What are shin splints?
Shin splints are pain along the tibia (shin bone), which is the large bone in the front of your lower leg. The medical term is known as medial tibial stress syndrome. This pain is common in runners, dancers and military recruits. Shin splints commonly occur in athletes who have recently increased or changed their training routines. The increased activity overworks the muscles, tendons and bone tissue.
What causes shin splints?
Shin splints develop when the muscle and bone tissue in the leg become overworked due to repetitive activity. Shin splints often occur after sudden changes in physical activity such as increasing the number of days you exercise each week and changes in duration and intensity, such as running longer distances or on hills. Other factors that contribute to shin splints include having flatfeet or abnormally rigid arches as well as exercising in improper or worn out shoes. Runners are at high risk for developing shin splints as are dancers and military recruits.

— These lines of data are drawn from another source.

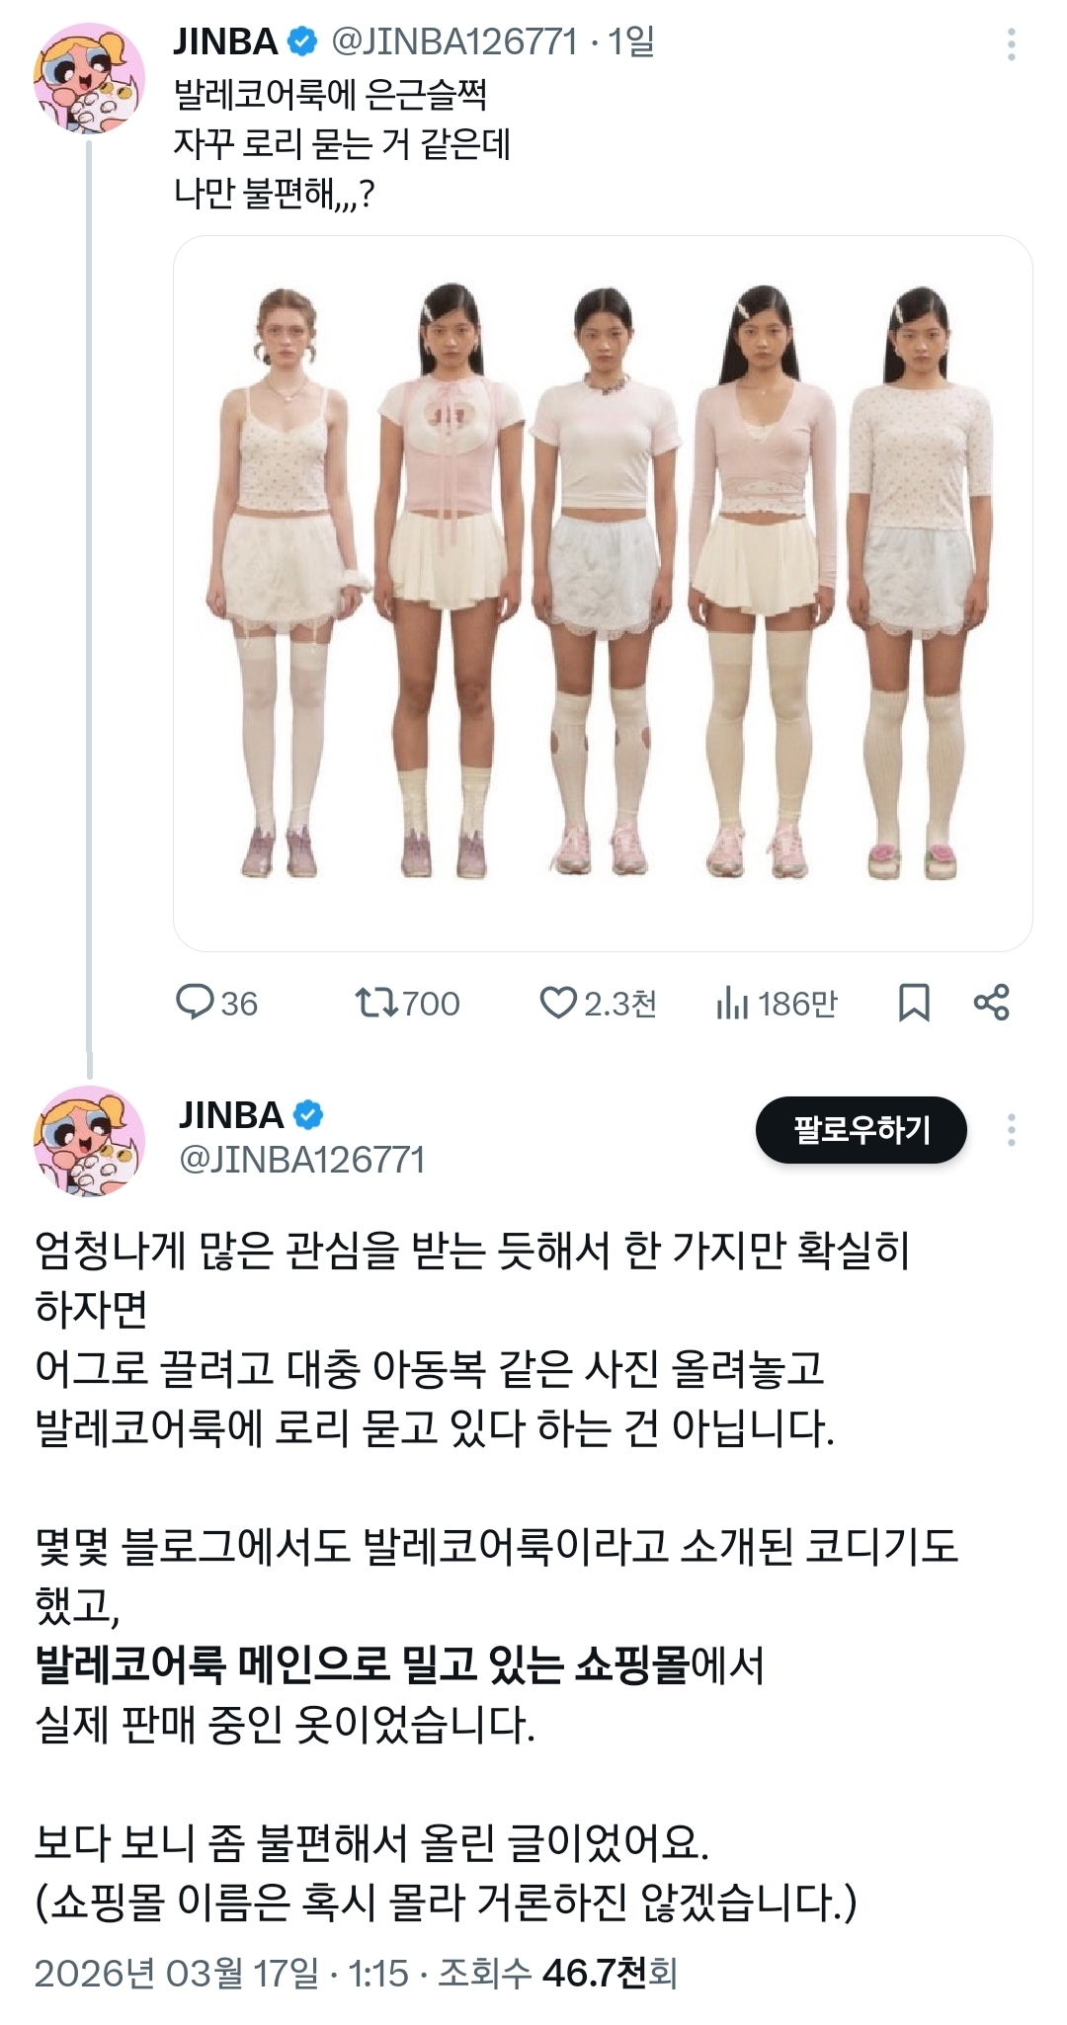Open JINBA's profile avatar on first tweet
Viewport: 1067px width, 2025px height.
(89, 77)
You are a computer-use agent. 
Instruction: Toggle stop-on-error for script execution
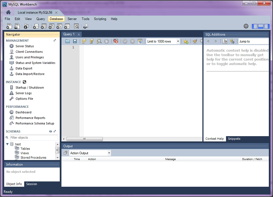tap(116, 41)
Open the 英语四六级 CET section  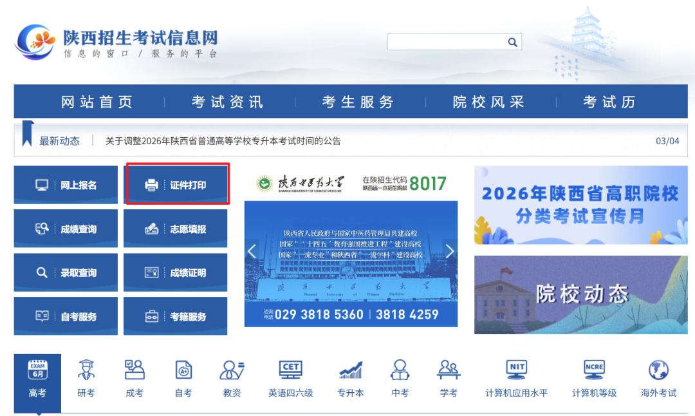coord(290,377)
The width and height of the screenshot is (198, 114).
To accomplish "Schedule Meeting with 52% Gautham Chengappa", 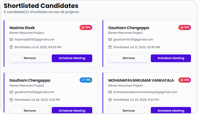I will (x=171, y=58).
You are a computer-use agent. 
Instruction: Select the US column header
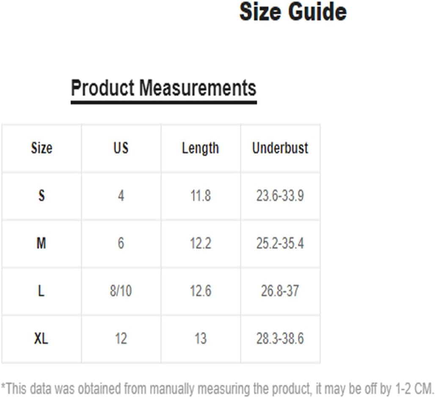[121, 148]
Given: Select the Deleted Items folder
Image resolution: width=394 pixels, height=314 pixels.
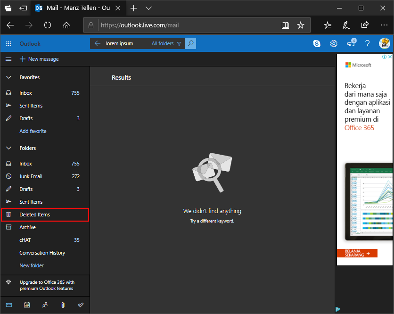Looking at the screenshot, I should pos(35,215).
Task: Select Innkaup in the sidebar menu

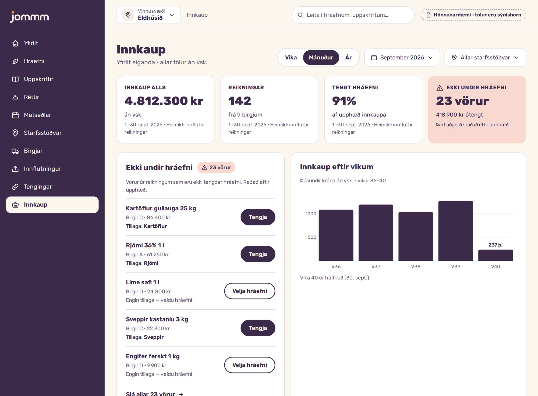Action: (x=52, y=205)
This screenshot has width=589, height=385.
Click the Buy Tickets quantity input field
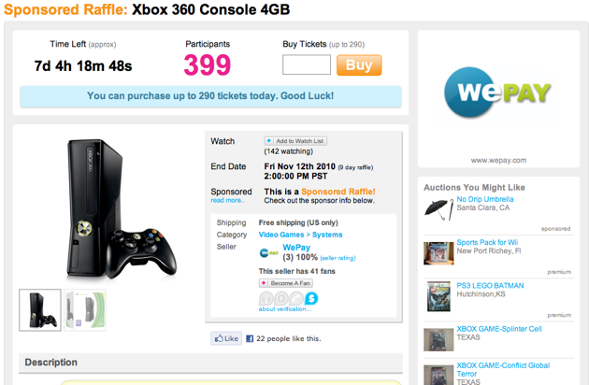[307, 64]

What are symptoms of shin splints?
The most common symptom of shin splints is pain along the border of the tibia as well as swelling. The pain may be described as sharp and razor-like or dull and throbbing . There is pain during and after exercise and can be aggravated by touching the sore spot.
Diagnosis of shin splints
Shin splints are usually diagnosed based on your medical history and a physical exam. An X-ray or other imaging study can help identify other possible causes for your pain such as stress fractures, tendinitis, and chronic exertional compartment syndrome. If your shin splints are not responsive to treatment, Dr. Fihman will want to make sure you do not have a stress fracture, which is a small crack in the tibia. An MRI will often show stress fractures in the tibia. Tendinitis occurs when tendons become inflamed and this can be painful like shin splints. An MRI can help diagnose tendinitis. Compartment syndrome is a painful condition that occurs when pressure within the muscle builds to dangerous levels and causes symptoms like shin splints. The tests used to diagnose this condition is measuring the pressure within the leg compartments before and after exercise.
Treatment of shin splints
Shin splints are typically caused by overuse, and standard treatment includes several weeks of rest from the activity that caused the pain. Non-steroidal anti-inflammatory medicines reduce pain and swelling as well as using an ice pack. Stretching your lower leg muscles may make your shins feel better. Compression may prevent additional swelling and wearing supportive shoes with good cushioning during daily activities will help reduce stress in your shins. Patients with flatfeet or recurrent problems with shin splints may benefit from orthotics which will help align and stabilize your foot and ankle, while taking the stress off of your lower leg.
Before returning to exercise you should be pain free for 2 weeks. It is advised to begin exercising at a lower level of intensity and not as often as you did before or for the same length of time. Before exercise, your should warm up and stretch thoroughly. Increase training slowly.